### TASK STATEMENT:
For the word "computer", count the lines below that contain it. Give the number alone.
··· INPUT DATA
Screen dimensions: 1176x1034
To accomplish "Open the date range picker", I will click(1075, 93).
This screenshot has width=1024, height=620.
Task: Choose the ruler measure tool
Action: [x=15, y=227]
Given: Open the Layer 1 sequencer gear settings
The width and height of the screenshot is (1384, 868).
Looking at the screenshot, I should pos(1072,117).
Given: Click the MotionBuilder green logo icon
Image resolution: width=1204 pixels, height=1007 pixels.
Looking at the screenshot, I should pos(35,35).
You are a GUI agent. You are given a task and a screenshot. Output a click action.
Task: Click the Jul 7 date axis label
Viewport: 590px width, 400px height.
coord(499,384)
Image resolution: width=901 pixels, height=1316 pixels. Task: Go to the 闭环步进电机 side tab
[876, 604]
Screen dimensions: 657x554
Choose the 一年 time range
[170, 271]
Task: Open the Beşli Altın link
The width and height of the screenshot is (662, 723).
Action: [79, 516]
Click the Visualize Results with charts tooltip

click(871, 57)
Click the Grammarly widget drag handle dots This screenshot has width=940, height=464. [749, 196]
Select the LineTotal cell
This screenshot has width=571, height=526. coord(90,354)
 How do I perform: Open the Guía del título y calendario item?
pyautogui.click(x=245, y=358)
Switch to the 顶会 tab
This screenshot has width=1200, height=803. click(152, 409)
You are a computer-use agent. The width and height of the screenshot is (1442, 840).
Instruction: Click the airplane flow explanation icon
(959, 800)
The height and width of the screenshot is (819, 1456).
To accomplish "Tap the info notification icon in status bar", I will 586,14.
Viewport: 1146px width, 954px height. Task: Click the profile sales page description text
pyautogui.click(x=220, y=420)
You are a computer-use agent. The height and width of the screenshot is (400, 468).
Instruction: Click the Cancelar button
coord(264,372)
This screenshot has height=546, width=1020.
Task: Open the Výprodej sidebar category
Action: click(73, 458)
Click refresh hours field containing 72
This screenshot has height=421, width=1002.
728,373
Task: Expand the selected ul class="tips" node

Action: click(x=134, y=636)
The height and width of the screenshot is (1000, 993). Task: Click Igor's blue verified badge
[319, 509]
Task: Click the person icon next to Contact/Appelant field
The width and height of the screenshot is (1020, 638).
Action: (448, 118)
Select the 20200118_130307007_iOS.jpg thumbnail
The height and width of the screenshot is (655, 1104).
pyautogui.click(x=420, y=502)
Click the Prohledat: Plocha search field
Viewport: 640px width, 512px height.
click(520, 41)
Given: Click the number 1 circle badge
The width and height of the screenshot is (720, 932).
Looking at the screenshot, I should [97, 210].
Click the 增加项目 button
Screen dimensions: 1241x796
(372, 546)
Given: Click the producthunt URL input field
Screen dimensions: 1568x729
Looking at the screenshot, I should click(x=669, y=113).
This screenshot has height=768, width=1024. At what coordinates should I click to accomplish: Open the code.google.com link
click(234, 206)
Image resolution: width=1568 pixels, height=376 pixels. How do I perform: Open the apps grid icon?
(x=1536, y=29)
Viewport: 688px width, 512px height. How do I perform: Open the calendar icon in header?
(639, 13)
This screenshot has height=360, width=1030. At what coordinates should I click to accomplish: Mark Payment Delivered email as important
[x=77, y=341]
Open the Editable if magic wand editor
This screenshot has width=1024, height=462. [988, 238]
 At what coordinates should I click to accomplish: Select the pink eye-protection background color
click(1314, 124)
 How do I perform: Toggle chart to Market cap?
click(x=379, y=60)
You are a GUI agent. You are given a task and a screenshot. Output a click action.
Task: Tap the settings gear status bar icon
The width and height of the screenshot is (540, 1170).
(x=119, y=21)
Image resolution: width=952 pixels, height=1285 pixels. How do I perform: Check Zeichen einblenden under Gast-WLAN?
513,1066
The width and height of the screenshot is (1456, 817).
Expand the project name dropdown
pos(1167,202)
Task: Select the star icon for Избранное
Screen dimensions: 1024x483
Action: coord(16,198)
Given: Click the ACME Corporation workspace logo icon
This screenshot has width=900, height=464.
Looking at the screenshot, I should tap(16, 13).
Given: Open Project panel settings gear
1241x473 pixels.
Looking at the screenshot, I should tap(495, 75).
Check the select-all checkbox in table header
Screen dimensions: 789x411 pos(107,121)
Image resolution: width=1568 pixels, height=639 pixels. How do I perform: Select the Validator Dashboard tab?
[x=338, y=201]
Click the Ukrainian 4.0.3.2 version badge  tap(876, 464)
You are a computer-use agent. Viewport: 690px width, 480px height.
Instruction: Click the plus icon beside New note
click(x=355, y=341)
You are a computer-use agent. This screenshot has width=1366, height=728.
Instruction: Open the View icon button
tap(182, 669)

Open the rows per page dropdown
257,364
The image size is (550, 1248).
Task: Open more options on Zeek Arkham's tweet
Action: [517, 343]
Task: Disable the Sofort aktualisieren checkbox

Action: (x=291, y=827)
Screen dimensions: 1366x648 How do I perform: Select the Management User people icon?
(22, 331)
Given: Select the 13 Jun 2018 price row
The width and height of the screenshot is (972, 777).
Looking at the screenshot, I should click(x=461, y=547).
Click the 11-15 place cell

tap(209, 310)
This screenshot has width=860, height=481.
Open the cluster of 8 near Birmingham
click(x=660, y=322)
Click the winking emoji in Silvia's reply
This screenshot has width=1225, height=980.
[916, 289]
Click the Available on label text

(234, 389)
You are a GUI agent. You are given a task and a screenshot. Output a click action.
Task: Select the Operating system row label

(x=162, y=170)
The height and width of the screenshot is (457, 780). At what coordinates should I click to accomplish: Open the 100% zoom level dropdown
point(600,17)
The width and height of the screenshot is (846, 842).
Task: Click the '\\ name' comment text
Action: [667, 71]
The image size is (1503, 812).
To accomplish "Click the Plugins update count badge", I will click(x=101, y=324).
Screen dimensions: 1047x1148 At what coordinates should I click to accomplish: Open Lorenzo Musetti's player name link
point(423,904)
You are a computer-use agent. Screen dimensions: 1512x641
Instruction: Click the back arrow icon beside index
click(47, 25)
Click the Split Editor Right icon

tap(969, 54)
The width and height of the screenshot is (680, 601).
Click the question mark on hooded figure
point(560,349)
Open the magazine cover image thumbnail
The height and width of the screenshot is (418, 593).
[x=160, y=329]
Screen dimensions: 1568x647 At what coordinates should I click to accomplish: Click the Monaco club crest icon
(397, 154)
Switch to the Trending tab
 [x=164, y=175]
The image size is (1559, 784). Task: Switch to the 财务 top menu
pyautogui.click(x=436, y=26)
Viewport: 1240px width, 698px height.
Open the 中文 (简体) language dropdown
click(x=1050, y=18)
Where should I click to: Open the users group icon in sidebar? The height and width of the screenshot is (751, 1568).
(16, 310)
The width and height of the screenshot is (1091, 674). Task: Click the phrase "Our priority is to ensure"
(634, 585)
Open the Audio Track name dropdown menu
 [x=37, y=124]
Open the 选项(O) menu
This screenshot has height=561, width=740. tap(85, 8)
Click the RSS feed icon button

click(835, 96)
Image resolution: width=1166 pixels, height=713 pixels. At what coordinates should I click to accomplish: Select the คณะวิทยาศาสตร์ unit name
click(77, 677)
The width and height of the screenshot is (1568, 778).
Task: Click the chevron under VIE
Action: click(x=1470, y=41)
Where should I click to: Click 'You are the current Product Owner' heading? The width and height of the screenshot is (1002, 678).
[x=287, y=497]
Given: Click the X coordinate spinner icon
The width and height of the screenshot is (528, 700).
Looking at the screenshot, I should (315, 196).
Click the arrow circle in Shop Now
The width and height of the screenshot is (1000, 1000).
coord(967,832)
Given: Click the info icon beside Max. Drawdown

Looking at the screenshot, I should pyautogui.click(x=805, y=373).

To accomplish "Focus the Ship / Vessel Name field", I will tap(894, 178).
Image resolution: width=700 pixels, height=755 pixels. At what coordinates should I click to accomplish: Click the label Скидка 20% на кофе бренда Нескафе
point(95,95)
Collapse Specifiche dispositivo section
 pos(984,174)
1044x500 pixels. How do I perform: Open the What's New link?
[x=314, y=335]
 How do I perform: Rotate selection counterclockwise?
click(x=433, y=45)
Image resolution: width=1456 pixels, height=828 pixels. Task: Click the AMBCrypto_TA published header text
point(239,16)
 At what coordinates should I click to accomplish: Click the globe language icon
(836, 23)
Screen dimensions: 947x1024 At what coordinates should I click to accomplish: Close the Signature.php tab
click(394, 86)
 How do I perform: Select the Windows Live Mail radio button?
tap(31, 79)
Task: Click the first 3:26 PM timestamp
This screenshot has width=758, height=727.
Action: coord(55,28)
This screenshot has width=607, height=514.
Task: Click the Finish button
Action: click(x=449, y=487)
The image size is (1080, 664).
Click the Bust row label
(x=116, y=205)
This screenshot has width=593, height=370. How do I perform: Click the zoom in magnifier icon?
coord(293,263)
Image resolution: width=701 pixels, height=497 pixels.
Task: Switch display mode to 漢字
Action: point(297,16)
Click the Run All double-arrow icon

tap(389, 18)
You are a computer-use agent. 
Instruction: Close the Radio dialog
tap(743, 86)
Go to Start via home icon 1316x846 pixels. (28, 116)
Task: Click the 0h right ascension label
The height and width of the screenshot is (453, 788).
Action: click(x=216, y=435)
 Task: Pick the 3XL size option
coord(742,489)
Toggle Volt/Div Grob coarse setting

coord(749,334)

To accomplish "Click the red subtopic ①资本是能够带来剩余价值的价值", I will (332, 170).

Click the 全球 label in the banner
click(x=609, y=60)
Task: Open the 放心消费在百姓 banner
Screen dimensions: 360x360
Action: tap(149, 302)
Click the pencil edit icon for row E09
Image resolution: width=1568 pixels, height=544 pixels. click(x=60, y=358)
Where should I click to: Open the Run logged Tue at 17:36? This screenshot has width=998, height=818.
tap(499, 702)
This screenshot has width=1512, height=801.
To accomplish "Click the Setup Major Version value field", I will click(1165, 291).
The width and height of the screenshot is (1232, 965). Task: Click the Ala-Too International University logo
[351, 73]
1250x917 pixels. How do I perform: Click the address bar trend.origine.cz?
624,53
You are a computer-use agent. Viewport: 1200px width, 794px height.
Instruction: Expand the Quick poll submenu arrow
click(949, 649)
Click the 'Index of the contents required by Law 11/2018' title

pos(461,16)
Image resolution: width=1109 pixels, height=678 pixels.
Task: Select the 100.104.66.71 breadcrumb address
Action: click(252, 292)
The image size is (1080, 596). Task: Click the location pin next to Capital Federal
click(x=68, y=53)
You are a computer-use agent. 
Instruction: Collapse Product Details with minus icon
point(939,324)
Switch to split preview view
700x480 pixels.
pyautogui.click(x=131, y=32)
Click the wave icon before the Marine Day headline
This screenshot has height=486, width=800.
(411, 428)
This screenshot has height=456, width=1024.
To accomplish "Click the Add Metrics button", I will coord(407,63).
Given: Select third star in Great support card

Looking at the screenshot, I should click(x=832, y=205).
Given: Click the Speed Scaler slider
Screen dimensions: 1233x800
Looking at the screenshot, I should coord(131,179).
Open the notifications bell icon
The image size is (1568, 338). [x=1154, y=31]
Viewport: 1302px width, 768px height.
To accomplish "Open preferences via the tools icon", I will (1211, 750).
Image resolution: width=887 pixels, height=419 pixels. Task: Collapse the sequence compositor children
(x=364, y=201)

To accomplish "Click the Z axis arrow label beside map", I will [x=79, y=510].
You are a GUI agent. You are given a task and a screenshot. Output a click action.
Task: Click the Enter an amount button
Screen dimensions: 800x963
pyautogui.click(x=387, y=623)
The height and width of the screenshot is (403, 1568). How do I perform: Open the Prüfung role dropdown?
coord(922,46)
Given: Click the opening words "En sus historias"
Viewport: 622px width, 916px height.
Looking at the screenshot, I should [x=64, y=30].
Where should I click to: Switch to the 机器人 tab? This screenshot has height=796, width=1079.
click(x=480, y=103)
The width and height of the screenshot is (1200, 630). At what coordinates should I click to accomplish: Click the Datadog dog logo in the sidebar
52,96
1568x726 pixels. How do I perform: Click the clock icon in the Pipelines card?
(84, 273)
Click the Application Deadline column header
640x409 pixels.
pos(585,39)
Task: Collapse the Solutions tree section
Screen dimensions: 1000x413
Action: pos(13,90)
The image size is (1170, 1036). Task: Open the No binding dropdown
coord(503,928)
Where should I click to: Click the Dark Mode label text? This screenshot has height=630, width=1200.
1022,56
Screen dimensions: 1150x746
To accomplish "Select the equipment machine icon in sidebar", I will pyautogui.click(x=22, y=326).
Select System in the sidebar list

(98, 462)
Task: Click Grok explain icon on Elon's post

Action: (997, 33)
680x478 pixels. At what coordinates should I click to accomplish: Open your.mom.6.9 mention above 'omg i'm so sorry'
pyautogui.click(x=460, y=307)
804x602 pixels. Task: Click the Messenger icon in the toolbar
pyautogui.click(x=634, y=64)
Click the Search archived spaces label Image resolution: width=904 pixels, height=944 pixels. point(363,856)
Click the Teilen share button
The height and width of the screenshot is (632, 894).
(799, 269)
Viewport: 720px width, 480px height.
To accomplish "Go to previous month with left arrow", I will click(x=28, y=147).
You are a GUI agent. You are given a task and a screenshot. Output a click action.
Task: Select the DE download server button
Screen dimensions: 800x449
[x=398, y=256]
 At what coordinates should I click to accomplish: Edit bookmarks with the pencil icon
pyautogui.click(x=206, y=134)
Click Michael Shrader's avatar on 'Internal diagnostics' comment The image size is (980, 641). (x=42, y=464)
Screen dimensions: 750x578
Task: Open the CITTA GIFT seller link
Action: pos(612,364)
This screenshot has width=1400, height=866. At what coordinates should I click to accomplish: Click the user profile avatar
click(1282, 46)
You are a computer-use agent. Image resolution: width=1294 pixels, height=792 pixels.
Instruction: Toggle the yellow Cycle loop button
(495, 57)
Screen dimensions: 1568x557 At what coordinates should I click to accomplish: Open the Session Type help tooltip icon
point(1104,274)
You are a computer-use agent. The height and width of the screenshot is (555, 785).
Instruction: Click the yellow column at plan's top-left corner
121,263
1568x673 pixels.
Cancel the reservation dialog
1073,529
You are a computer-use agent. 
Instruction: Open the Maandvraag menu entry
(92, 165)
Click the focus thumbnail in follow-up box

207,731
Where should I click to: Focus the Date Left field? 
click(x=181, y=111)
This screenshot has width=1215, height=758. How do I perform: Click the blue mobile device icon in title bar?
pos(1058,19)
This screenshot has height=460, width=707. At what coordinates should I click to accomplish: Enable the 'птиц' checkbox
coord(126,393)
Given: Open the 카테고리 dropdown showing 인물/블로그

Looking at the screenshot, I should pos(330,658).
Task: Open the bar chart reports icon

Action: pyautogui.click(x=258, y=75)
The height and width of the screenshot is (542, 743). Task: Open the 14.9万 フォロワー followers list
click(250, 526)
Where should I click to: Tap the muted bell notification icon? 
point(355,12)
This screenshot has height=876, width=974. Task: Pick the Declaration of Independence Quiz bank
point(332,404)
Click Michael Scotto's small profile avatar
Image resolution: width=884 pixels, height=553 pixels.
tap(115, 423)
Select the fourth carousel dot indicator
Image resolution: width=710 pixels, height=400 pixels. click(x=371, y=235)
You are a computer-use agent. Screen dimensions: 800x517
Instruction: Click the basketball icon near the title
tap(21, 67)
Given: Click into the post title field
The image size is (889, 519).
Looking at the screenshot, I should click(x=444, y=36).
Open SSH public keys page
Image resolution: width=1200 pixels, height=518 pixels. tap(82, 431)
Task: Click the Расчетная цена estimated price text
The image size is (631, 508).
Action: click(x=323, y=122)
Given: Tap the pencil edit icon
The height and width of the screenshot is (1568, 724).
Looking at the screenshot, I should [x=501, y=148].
······
### ANSWER AREA:
12